Circle intersections with clustering [11]

After the radius has been calculated circle around each moving object can be created. This circle represents “how well does an object hear an WiFi AP” not the location estimation of a WiFi AP. To determine the AP location it would be necessary to undertake the trilateration procedure. Figure 3 shows a case with 3 scan points from a moving object, each with its own radius. Trilateration procedures starts with selected starting circle: one with the strongest signal strength. After that, procedure calculates the intersection with all the other circles like this: for each circle, intersection is calculated between the circle and the current intersection area derived by previous round of intersection calculation.
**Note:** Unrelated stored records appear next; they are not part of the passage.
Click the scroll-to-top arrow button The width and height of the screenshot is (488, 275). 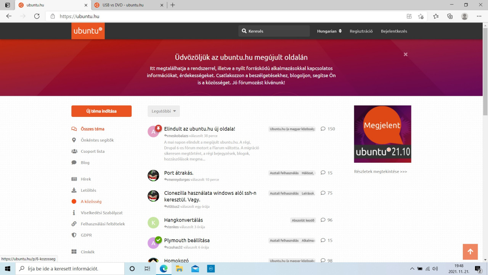point(470,252)
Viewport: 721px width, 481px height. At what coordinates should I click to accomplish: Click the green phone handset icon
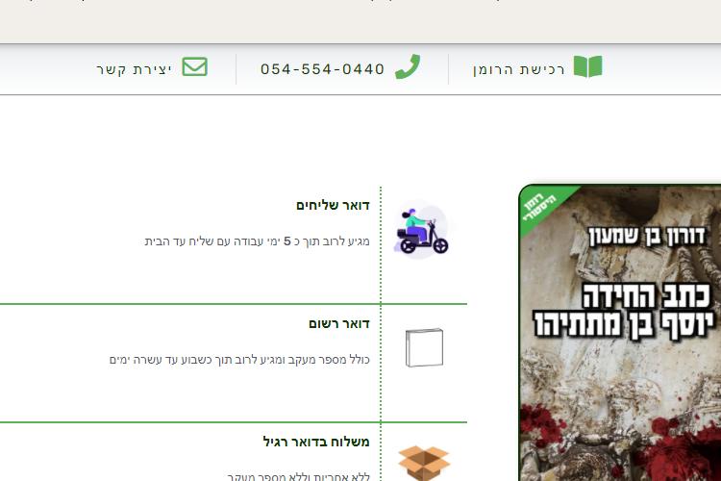(408, 67)
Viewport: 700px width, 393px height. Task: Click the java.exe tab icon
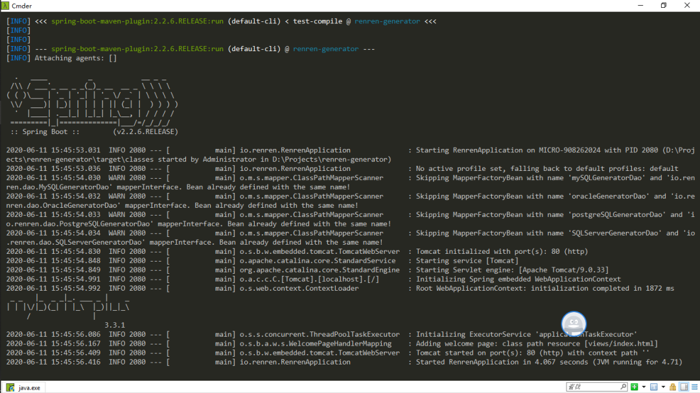(10, 388)
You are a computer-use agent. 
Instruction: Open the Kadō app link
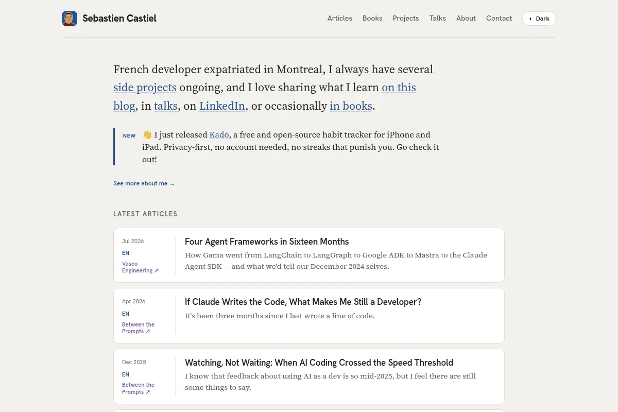[x=219, y=135]
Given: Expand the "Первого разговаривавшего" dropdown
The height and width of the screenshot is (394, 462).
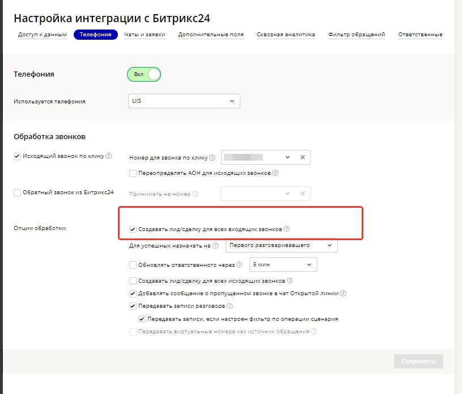Looking at the screenshot, I should pos(281,246).

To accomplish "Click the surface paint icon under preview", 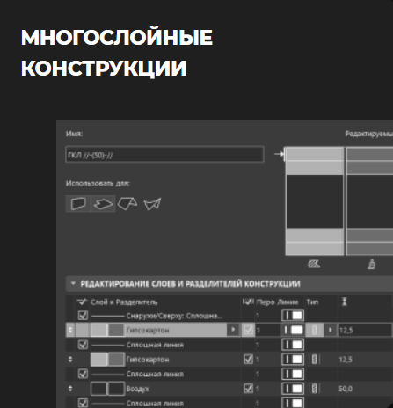I will tap(372, 264).
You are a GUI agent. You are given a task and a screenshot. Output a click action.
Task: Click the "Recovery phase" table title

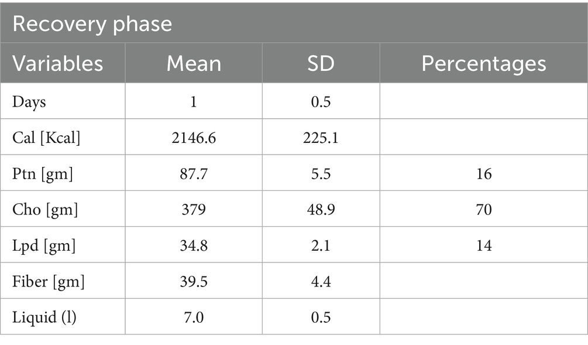(92, 23)
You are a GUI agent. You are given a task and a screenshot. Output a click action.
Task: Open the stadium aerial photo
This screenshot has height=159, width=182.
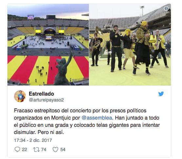[48, 45]
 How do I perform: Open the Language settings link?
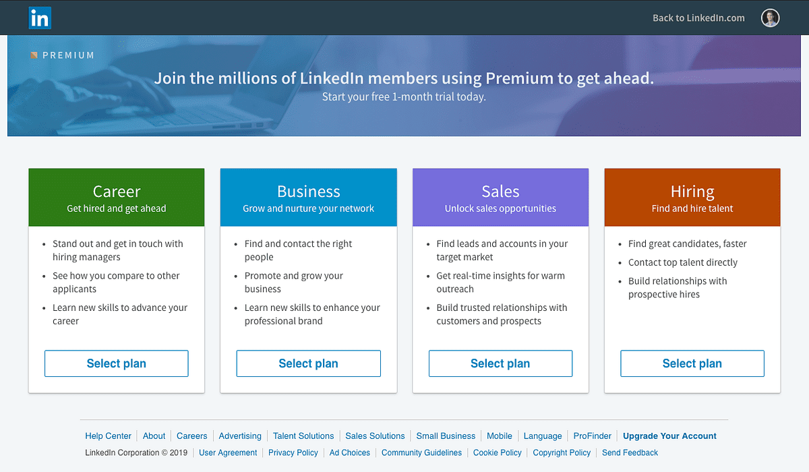(x=543, y=436)
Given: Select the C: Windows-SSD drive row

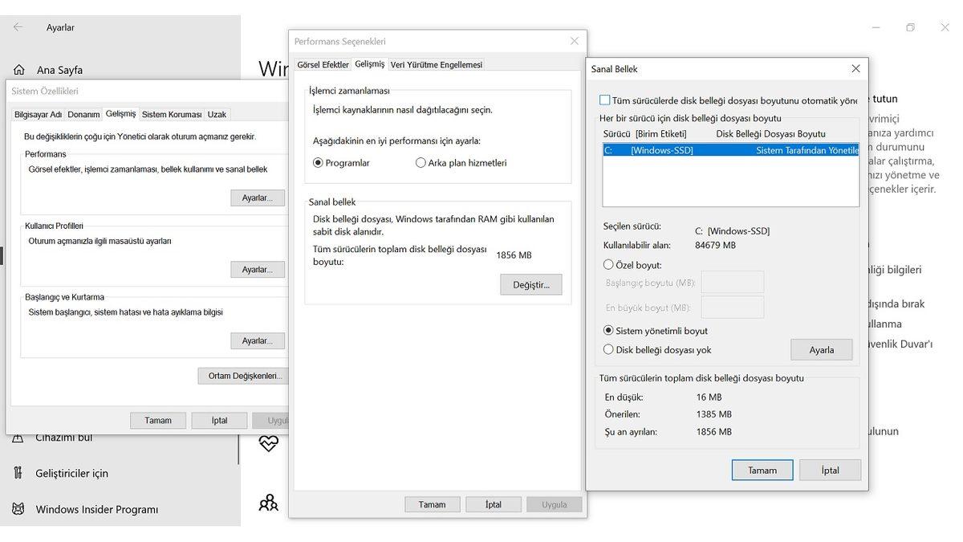Looking at the screenshot, I should (730, 150).
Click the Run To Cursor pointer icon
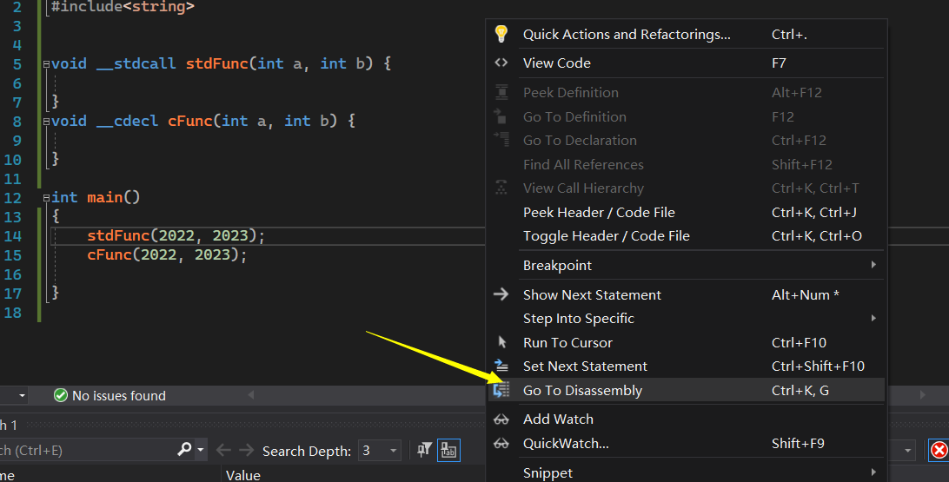Viewport: 949px width, 482px height. point(501,342)
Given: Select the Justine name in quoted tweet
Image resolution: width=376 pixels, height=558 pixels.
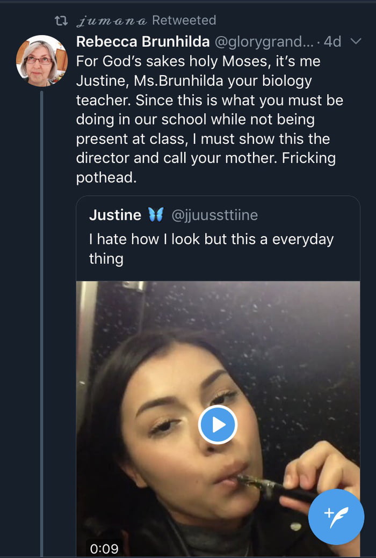Looking at the screenshot, I should (115, 215).
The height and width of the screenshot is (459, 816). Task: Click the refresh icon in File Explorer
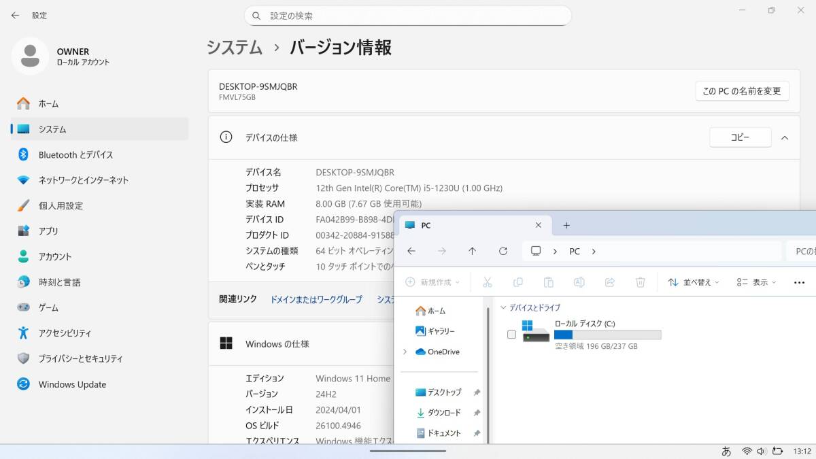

Each iteration makes intersection (polygon) smaller because it shrinks with every circle considered(intersected).

Radius of WiFi AP coverage estimation is calculated using the same path-loss formula (1) Input signal strength is the lowest signal strength of scan circle that contributed in the forming of final intersection.

4 Conclusion

Smart city can be observed as a living entity, it has all of vital functions like power supply, water, governance, inhabitants, traffic, etc. that can be augmented by information technologies and make the city smarter. By such approach we can make it self aware, not in a sense of artificial intelligence, but to be able to measure and record data about its current states. Traffic and vehicular networks provide mean to exchange dynamic data and information. By augmenting vehicular networks with sensor data, and network location technologies city becomes more self aware where each vehicle behaves as a mobile remote probe that gathers data. Wireless networks (if known) provide stable backbone for the data transmission. This paper addressed one challenge of smart cities - composition of heterogeneous sensor and network infrastructure by using vehicles as remote sensors, data transfer points and network location devices. Described combination of technologies enables integration of various networks and propagation of sensor data with higher reliability.